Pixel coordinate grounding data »
════════

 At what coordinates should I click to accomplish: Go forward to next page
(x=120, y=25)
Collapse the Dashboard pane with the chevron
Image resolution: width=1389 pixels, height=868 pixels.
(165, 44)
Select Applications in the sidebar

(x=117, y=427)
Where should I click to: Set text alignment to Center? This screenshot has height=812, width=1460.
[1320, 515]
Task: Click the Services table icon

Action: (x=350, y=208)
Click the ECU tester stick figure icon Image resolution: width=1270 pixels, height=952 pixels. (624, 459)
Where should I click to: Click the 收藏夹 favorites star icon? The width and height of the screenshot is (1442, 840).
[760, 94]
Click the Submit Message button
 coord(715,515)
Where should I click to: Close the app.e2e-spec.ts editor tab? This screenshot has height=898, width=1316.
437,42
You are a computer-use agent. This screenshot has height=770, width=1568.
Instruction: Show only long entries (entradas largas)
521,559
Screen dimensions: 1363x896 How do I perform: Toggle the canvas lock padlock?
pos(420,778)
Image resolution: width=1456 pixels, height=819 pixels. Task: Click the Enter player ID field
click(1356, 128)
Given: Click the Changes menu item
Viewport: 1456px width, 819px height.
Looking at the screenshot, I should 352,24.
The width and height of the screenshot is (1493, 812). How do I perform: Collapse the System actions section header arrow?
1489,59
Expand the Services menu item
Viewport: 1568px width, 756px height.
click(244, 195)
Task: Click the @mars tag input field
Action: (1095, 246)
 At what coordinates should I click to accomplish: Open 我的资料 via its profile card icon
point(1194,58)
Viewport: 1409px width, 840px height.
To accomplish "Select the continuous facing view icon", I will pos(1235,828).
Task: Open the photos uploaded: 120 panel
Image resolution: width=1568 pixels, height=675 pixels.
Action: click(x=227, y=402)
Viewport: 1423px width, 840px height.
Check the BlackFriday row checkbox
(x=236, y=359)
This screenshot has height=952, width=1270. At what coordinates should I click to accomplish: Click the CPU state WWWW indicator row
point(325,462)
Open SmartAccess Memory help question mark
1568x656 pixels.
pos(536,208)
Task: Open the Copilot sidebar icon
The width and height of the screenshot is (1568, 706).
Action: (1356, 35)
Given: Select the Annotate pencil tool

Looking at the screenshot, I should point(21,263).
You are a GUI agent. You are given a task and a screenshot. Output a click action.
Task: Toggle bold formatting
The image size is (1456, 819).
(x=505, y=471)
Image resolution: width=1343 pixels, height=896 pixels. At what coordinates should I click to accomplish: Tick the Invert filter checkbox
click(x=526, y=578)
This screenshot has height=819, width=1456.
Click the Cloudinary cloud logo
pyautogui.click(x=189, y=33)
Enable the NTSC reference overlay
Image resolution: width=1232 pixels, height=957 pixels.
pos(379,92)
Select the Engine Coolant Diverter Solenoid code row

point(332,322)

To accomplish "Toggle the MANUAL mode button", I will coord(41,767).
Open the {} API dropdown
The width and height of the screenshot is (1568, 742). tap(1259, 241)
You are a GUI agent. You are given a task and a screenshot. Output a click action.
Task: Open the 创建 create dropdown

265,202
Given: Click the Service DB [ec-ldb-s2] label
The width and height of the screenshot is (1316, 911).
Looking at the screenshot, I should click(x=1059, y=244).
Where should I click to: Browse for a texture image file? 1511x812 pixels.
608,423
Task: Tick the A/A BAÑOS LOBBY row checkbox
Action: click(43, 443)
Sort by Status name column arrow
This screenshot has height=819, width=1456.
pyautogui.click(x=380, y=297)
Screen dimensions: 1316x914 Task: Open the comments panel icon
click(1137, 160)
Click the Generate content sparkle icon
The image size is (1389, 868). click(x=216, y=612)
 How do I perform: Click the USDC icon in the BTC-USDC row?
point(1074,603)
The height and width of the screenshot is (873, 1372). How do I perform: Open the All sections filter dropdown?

════════

ACTIVITY » Read through the entries above, and wherever a line holds the string "item", copy it.

TASK RESULT »
Given: Click the Changes menu item
Expand the Services menu item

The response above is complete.